Usage¶
To use pylighthouse in a project:
import pylighthouse.pylighthouse as lighthouse
Basic Scheduling¶
You can schedule workloads onto nodes like this:
import pylighthouse.pylighthouse as lighthouse
distor = lighthouse.PrioritizedDistributor.from_list(
nodes=lighthouse.Node.from_list([{
"name": "cluster-member-1",
"resources": {
"cpu": 6,
"mem": 12,
"disk": 50
}
},
{
"name": "cluster-member-2",
"resources": {
"cpu": 4,
"mem": 16,
"disk": 40
}
},
{
"name": "cluster-member-3",
"resources": {
"cpu": 0.7,
"mem": 1.3,
"disk": 17
}
}
]))
distor.attempt_assign_loads(lighthouse.Workload.from_list([
{
"name": "vm-1",
"requirements": {
"cpu": 0.2,
"mem": 0.1
}
},
{
"name": "vm-2",
"requirements": {
"cpu": 0.3,
"mem": 0.3,
"disk": 1
}
}]))
# =>
#{
# "vm-1": "cluster-member-1",
# "vm-2": "cluster-member-1"
#}
As you can see, attempt_assign_loads
takes a list of workloads and
attempts to assign workloads to the nodes given to the distributor at
construction time.
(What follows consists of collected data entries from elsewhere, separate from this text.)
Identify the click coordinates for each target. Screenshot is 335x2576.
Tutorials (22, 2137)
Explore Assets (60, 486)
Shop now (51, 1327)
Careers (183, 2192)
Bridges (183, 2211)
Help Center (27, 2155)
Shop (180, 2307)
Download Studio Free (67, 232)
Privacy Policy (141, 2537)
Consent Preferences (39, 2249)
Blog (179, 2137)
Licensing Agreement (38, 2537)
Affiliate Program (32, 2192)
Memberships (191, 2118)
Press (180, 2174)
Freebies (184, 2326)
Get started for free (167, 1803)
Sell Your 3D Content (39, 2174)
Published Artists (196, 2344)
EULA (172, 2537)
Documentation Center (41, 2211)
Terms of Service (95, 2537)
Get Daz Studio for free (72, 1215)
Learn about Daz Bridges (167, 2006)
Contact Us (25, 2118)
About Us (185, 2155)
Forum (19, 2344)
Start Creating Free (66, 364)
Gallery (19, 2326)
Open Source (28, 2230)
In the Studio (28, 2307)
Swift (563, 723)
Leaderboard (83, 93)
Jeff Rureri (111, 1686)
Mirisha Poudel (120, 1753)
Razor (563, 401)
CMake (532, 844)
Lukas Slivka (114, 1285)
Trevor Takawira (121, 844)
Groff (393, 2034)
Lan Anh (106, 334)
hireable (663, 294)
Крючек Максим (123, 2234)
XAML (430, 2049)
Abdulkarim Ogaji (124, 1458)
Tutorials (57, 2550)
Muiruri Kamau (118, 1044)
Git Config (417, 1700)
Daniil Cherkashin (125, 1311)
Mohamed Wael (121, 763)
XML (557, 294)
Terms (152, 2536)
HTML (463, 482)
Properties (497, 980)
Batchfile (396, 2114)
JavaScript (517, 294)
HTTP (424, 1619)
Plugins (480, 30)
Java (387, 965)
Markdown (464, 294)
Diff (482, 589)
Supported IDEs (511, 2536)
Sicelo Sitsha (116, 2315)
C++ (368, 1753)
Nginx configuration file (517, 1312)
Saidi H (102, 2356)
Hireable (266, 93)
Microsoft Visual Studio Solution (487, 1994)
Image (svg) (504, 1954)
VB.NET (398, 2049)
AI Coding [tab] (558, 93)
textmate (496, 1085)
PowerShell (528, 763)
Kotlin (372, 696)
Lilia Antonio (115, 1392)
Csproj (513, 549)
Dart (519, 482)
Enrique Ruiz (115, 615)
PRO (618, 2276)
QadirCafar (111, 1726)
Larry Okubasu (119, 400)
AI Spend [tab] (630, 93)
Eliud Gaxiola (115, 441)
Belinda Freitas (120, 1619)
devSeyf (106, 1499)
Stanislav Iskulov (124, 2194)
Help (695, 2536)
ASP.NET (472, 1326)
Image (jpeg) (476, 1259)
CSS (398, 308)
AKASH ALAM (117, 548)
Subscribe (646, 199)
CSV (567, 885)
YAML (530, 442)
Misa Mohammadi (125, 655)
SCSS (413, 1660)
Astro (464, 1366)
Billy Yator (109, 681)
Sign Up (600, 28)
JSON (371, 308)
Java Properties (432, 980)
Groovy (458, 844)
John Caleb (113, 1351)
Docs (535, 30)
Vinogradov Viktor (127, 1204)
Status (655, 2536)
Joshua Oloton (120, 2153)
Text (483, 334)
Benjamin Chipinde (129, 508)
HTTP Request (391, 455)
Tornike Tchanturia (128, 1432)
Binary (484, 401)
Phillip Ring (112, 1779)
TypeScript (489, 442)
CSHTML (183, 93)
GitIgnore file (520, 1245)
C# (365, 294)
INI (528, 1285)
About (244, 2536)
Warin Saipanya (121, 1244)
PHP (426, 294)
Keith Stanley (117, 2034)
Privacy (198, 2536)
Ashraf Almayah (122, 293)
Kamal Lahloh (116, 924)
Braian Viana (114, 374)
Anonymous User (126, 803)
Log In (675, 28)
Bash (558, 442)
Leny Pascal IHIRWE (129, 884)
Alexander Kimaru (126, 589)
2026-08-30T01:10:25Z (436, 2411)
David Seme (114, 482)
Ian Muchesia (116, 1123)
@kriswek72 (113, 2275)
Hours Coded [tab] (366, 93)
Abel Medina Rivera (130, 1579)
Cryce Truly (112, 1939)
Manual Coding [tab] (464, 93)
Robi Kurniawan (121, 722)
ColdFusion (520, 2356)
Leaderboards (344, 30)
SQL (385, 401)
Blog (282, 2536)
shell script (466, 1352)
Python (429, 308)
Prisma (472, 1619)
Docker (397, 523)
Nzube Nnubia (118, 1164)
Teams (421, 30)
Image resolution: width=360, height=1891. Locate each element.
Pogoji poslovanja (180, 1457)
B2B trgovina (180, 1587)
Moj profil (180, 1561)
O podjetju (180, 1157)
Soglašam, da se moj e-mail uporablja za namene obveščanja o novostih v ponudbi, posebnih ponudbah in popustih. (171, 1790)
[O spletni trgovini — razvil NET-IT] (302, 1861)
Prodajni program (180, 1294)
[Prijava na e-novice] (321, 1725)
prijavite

It returns a dictionary with keys being the names of the
workloads and values being the names of the nodes to which those loads
were assigned. If workload could not be assigned to a node, the value
is None
for that key instead.
Caution
The name
field for each workload and node must be unique
to that node or workload, or bad things will happen to innocent
people (you. At least, I hope you’re innocent :P).
Node resources and Workload requirements are free-form and can be arbitrary.
Note that the requirements in a workload need not include all the types
of resources found in nodes. In the above example, each node has
mem
, cpu
and disk
attributes, but the requirements
need not list all of these as requirements.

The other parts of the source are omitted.